More threads by Bumblebean

Bumblebean

Member
I hear so often about how "boomers" are a burden, depriving younger generations of $ etc. There are "too many" of us.

I realize that i personally am not responsible for the hardships younger generations experience. I had/have my own. But it niggles all the same & i swing from anger to guilt and back, over & over.

And ohhhhhh i see red when i'm told i "ruined the planet". I was writing letters, waving placards and practicing the three Rs before there any such term. I especially get het up when my accuser uses snowmobiles and quads instead of their feet to "experience" nature, or talk excitedly about mud-bogging.

Argh. Sorry for rant.

Point being, in spite of crying foul, i still feel guilty just for existing. And occasionally anxious as in when is someone going to decide that culling the herd would be A Good Thing :lol:

Sigh.

BB
 

David Baxter PhD

Late Founder
I've become a latter day activist regarding climate change, especially since the birth of my first grandchild. I may be gone by the time the destruction of this planet reaches critical mass but he isn't even 2 yet. :(

In my defense (and yours), it's only been in perhaps the last 5-10 years or so that we've really become aware of how far reaching and catastrophic it all is. There were so many things we simply didn't know when I was growing up and even as a younger adult.

That doesn't mean we can't do whatever we can to remedy that now.

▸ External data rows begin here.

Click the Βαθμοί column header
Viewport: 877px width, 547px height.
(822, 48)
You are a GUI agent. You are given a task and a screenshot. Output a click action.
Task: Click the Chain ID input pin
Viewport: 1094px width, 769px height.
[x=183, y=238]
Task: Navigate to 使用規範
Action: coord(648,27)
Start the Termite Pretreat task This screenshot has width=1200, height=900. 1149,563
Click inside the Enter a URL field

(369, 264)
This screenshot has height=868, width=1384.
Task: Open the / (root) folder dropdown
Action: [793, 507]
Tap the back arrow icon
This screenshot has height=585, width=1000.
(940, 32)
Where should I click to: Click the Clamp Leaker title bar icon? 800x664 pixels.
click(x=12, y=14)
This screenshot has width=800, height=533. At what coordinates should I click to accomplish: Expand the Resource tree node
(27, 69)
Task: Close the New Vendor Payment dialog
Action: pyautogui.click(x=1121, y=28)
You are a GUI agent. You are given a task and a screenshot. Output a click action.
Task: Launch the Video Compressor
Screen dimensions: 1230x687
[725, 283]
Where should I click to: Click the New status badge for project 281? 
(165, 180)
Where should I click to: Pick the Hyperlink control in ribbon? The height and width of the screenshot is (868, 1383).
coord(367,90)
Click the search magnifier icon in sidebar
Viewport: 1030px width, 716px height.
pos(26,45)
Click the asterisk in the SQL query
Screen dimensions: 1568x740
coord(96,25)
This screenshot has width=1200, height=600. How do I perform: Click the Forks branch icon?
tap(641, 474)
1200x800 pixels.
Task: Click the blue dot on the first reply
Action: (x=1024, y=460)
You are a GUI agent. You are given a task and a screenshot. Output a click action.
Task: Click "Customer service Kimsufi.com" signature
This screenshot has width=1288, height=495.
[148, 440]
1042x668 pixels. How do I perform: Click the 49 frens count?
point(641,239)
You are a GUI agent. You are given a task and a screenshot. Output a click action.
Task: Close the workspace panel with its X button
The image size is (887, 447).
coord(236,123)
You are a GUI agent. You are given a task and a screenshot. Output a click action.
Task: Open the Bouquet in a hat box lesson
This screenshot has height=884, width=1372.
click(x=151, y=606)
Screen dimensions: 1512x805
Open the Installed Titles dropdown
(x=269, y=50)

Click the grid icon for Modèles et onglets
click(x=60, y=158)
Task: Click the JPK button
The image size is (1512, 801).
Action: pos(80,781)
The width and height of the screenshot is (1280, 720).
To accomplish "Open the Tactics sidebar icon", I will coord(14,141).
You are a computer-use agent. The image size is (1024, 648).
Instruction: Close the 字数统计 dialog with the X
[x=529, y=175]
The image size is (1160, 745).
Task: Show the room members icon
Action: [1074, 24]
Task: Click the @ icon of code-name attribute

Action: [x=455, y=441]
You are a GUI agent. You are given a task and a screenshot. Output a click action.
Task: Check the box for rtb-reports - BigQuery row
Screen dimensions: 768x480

I sometimes point out to my sons that it works both ways. When I was a child, we chewed on the bars of cribs and playpens with lead paint and I used to love to play with the mercury in broken thermometers (well, we didn't have computers or game consoles or smart phones or even television where I lived so we had to entertain ourselves some way! :D).
 

Daniel E.

daniel@psychlinks.ca
Administrator
If you work in health care, the boomers are paying your mortgage and car payments :)
 

Bumblebean

Member
@David Baxter - I think I came to a degree of awareness at an early age due to places I lived or visited, conversations overheard, and reading (my addiction). Back then it was pollution, and eventually toxins ... climate change wasn't even on the horizon. The three Rs used to be known as thrift (at least that's what my great-grandmother called it) and I have always hated waste. As an infant I ingested my share of lead-based paint, graduating to all manner of inedible substances. And trying to pick up little blobs of mercury with my bare fingers. I was an inquisitive, free-range child .... astonished to find myself still alive.

Between roughly ages 6 and 13 I:

  • saw and smelled smog so thick only the most foolhardy of drivers didnt crawl from point A to B. It got on my skin, in my eyes and nose, and it hurt.
  • I ran through cornfields freshly anointed with DDT. It hurt and made me ill.
  • I was taken on an outing into the Nevada desert back in the early 60s & got a (thankfully "mild") case of radiation poisoning.
It wasn't hard to eventually connect those experiences to things I heard and read, and then contrast those with a region here in BC that had, at best, sketchy electric, telephone & radio .... and very occasionally, TV :) I suppose being a kid/teenager who preferred the gloriously beautiful and fascinating outdoors (BC style) to the latest in Rock n Roll or fashion, I unconsciously at first noticed small changes and then a heartbreaking sweep of changes (says she as she taps away on her hand-me-down mobile). In 1975 my mother wept as her garden drowned in what turned out to be the first of almost yearly soggy summers. I remember that as the year change began to move at an observable pace. Selfishly I don't miss -45C winter temps, but neither am i impressed with wall to wall sheets of ice (I'm old ... I don't bounce any more).
Oh help! I'm on cranky old lady mode and have managed to vector off all over the place.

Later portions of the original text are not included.